22. Consider a standard normal pdf with mean of zero and standard deviation of one.

a. Find the area under the standard normal pdf between -1.75 and 0.

b. Find the area under the standard normal pdf between 0 and 1.75.

c. What is the probability of finding a value as large (in absolute value) as 1.75 or larger, if it truly has a standard normal distribution?

d. What values form a symmetric 90% confidence interval for the standard normal (where symmetric means that the two tails have equal probability)? A 95% confidence interval?

23. Now consider a normal pdf with mean of 3 and standard deviation of 4.

a. Find the area under the normal pdf between 3 and 7.

b. Find the area under the normal pdf between 7 and 11.

c. What is the probability of finding a value as far away from the mean as 7 if it truly has a normal distribution?

24. If a random variable is distributed normally with mean 2 and standard deviation of 3, what is the probability of finding a value as far from the mean as 6.5?

25. If a random variable is distributed normally with mean -2 and standard deviation of 4, what is the probability of finding a value as far from the mean as 0?

26. If a random variable is distributed normally with mean 2 and standard deviation of 3, what values form a symmetric 90% confidence interval?

27. If a random variable is distributed normally with mean 2 and standard deviation of 2, what is a symmetric 95% confidence interval? What is a symmetric 99% confidence interval?

28. A random variable is distributed as a standard normal. (You are encouraged to sketch the PDF in each case.)

a. What is the probability that we could observe a value as far or farther than 1.7?

b. What is the probability that we could observe a value nearer than 0.7?

c. What is the probability that we could observe a value as far or farther than 1.6?

d. What is the probability that we could observe a value nearer than 1.2?

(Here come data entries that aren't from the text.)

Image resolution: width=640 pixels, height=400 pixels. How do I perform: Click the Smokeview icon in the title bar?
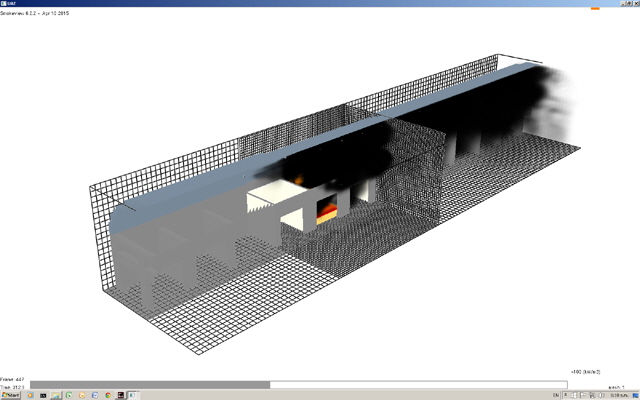coord(4,4)
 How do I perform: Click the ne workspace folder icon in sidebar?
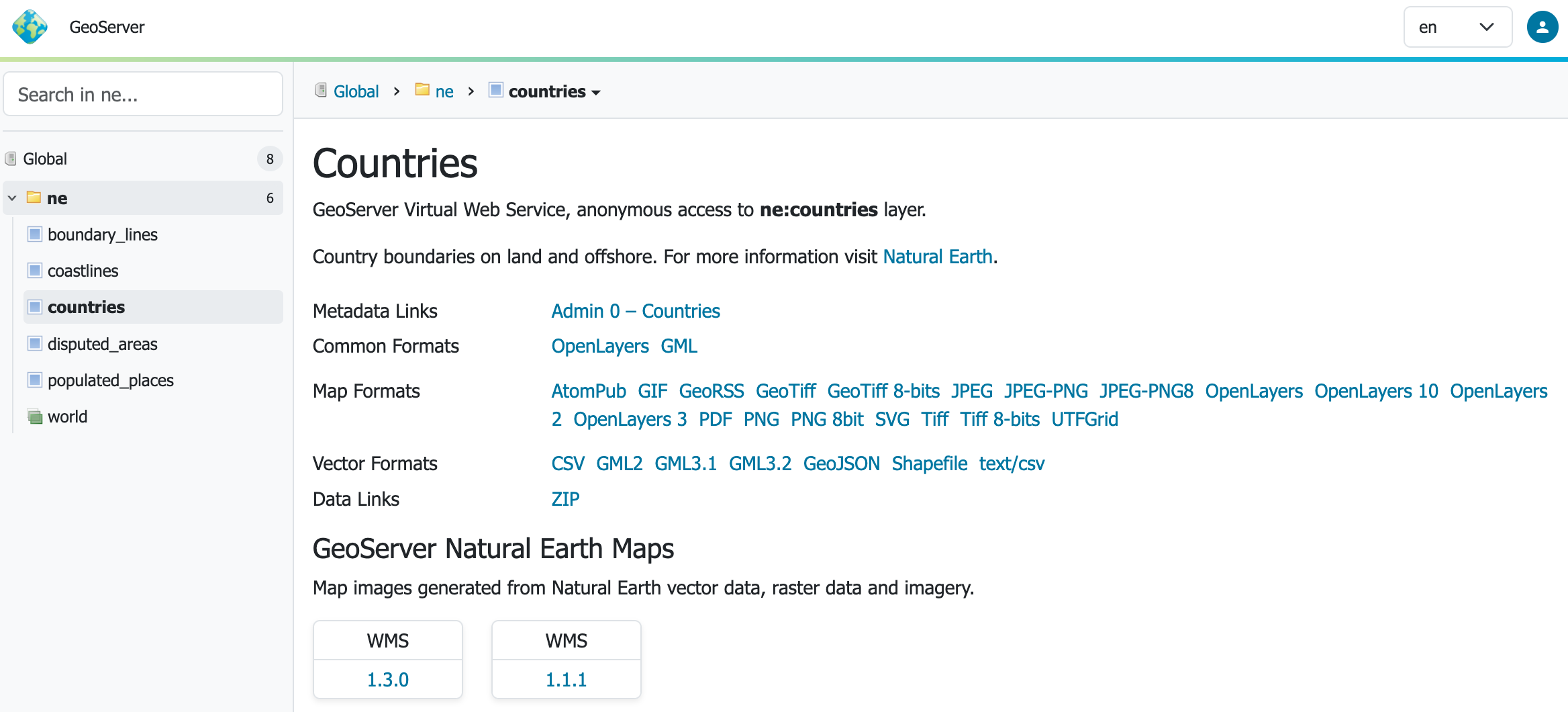34,197
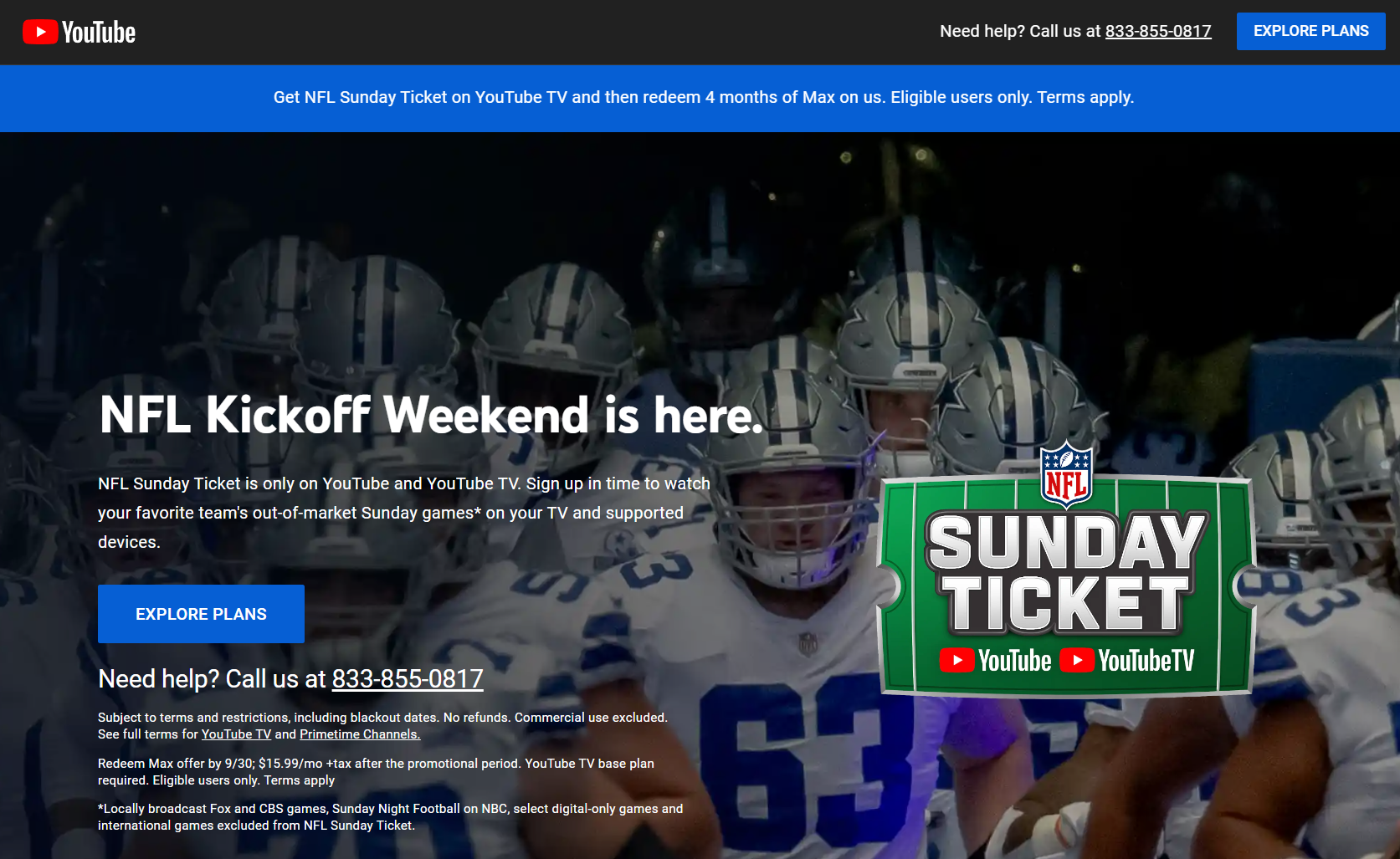Open the YouTube TV terms link
1400x859 pixels.
tap(236, 734)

e. What value would leave 15% of the probability in the left tail?

f. What value would leave 10% of the probability in the left tail?

29. A random variable is distributed with mean of 8 and standard deviation of 4. (You are encouraged to sketch the PDF in each case.)

a. What is the probability that we could observe a value lower than 6?

b. What is the probability that we could observe a value higher than 12?

c. What is the probability that we'd observe a value between 6.5 and 7.5?

d. What is the probability that we'd observe a value between 5.5 and 6.5?

e. What is the probability that the standardized value lies between 0.5 and -0.5?

30. You know that a random variable has a normal distribution with standard deviation of 16. After 10 draws, the average is -12.

a. What is the standard error of the average estimate?

b. If the true mean were -11, what is the probability that we could observe a value between -10.5 and -11.5?

31. You know that a random variable has a normal distribution with standard deviation of 25. After 10 draws, the average is -10.

a. What is the standard error of the average estimate?

b. If the true mean were -10, what is the probability that we could observe a value between -10.5 and -9.5?

32. You are consulting for a polling organization. They want to know how many people they need to sample, when predicting the results of the gubernatorial election.

a. If there were 100 people polled, and the candidates each had 50% of the vote, what is the standard error of the poll?

b. If there were 200 people polled?

c. If there were 400 people polled?

d. If one candidate were ahead with 60% of the vote, what is the standard error of the poll?

e. They want the poll to be 95% accurate within plus or minus 3 percentage points. How many people do they need to sample?